This is an example of how a project can be setup to use Groovy
and Java
interchangeably.
By this I mean that you should be able to use a mixture of Java
and Groovy
classes and
do things like extend Groovy
classes from Java
classes (and the other way round). I provide an
example project configuration for both Gradle
and Maven
.
Achieving this in Gradle
is very simple. Firstly you need to add the Groovy
plugin
by including this line in the build.gradle
file:
apply plugin: 'groovy'
This plugin extends the Java
plugin so by adding this plugin you will be adding tasks for compiling
Java
and Groovy
source files. Below is the default expected source layout
[which can be reconfigured]. FYI - The Groovy
source folders can contain either Java
or
Groovy
sources but the Java
source folders must contain only Java
source files.
src/main/java
src/main/groovy
src/main/resources
src/test/java
src/test/groovy
Finally you need to add a compile time Groovy
dependency to the project, e.g.
compile 'org.codehaus.groovy:groovy-all:2.0.5'
That is pretty much it - here is a full build.gradle
example which is a slightly cut down version of the
Gradle
build config used for this git project:
apply plugin: 'groovy'
version = '1.0'
jar {
manifest {
attributes 'Title': 'JavaAndGroovy', 'Version': version
}
}
repositories {
mavenLocal()
mavenCentral()
}
dependencies {
compile 'org.codehaus.groovy:groovy-all:2.0.5'
}
See the Gradle
Groovy
plugin documentation for further details http://www.gradle.org/docs/current/userguide/groovy_plugin.html
It is slightly trickier to setup the Maven
build config. Firstly we need to add a Groovy
plugin to
the pom file. Note that although the compiler has eclipse in its name there is no requirement to use eclipse [It is simply
the same compiler that is used by the eclipse Groovy
plugin to compile Groovy
source files].
<plugin>
<groupId>org.codehaus.groovy</groupId>
<artifactId>groovy-eclipse-compiler</artifactId>
<version>2.6.0-01</version>
<extensions>true</extensions>
</plugin>
By default the project source folder layout is the same for both Maven
and Gradle
. Next we need
to configure the Maven
compiler to use the Groovy
compiler plugin as a dependency:
<plugin>
<groupId>org.apache.maven.plugins</groupId>
<artifactId>maven-compiler-plugin</artifactId>
<version>2.4</version>
<configuration>
<compilerId>groovy-eclipse-compiler</compilerId>
<source>1.6</source>
<target>1.6</target>
</configuration>
<dependencies>
<dependency>
<groupId>org.codehaus.groovy</groupId>
<artifactId>groovy-eclipse-compiler</artifactId>
<version>2.6.0-01</version>
</dependency>
</dependencies>
</plugin>
Finally we need to add the compile time project dependency to the pom [This is what determines which Groovy
version gets used]:
<dependency>
<groupId>org.codehaus.groovy</groupId>
<artifactId>groovy-all</artifactId>
<version>2.0.5</version>
</dependency>
Here is a full example based on a cut down version of this git project's pom:
<?xml version="1.0" encoding="UTF-8"?>
<project xmlns="http://maven.apache.org/POM/4.0.0" xmlns:xsi="http://www.w3.org/2001/XMLSchema-instance"

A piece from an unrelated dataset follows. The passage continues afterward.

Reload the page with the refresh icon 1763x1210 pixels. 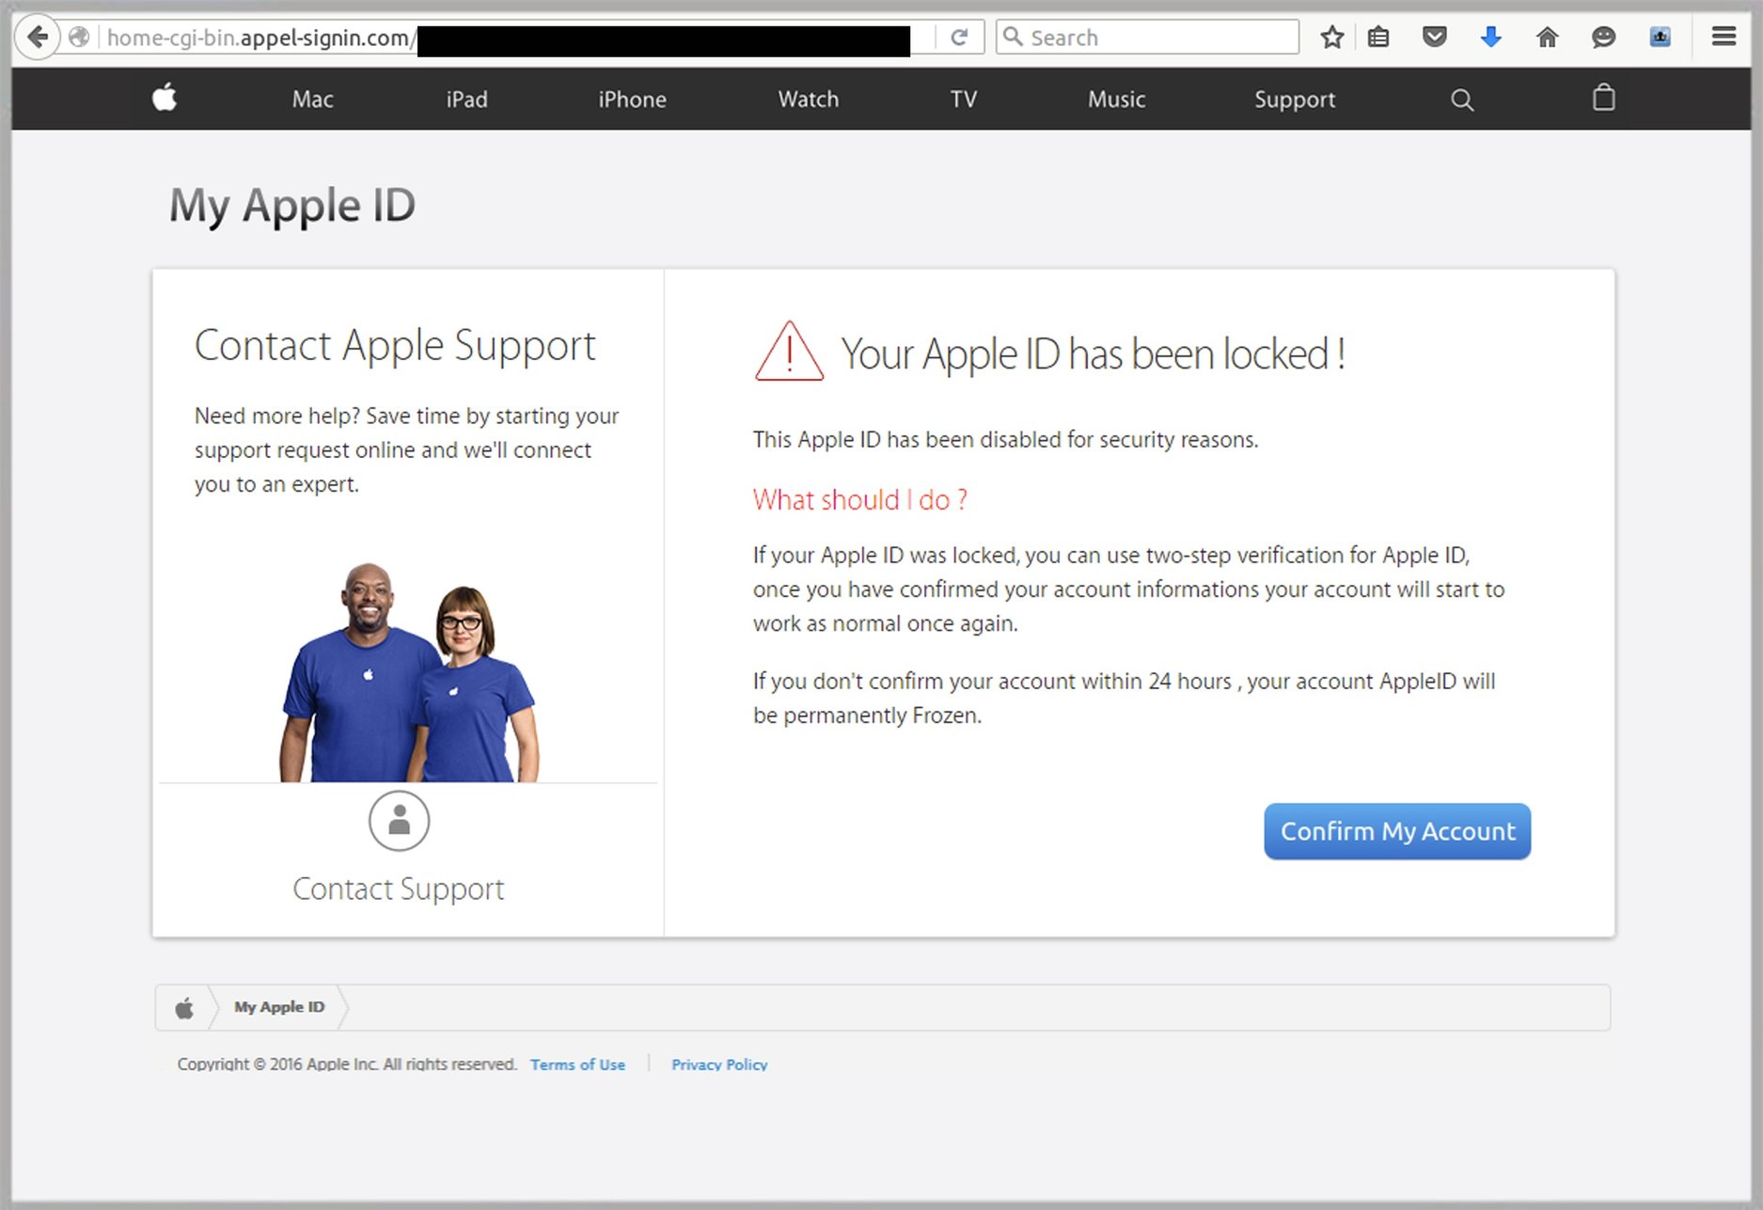[960, 38]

xsi:schemaLocation="http://maven.apache.org/POM/4.0.0 http://maven.apache.org/xsd/maven-4.0.0.xsd">
<modelVersion>4.0.0</modelVersion>
<groupId>com</groupId>
<artifactId>nick</artifactId>
<version>1.0-SNAPSHOT</version>
<packaging>jar</packaging>
<build>
<plugins>
<plugin>
<groupId>org.apache.maven.plugins</groupId>
<artifactId>maven-compiler-plugin</artifactId>
<version>2.4</version>
<configuration>
<compilerId>groovy-eclipse-compiler</compilerId>
<source>1.6</source>
<target>1.6</target>
</configuration>
<dependencies>
<dependency>
<groupId>org.codehaus.groovy</groupId>
<artifactId>groovy-eclipse-compiler</artifactId>
<version>2.6.0-01</version>
</dependency>
</dependencies>
</plugin>
<plugin>
<groupId>org.codehaus.groovy</groupId>
<artifactId>groovy-eclipse-compiler</artifactId>
<version>2.6.0-01</version>
<extensions>true</extensions>
</plugin>
</plugins>
</build>
<dependencies>
<dependency>
<groupId>org.codehaus.groovy</groupId>
<artifactId>groovy-all</artifactId>
<version>2.0.5</version>
</dependency>
</dependencies>
</project>
Not quite as clean as Gradle
but it does the same job.
See the project source for a real albeit simplistic example of a project with Java and Groovy classes.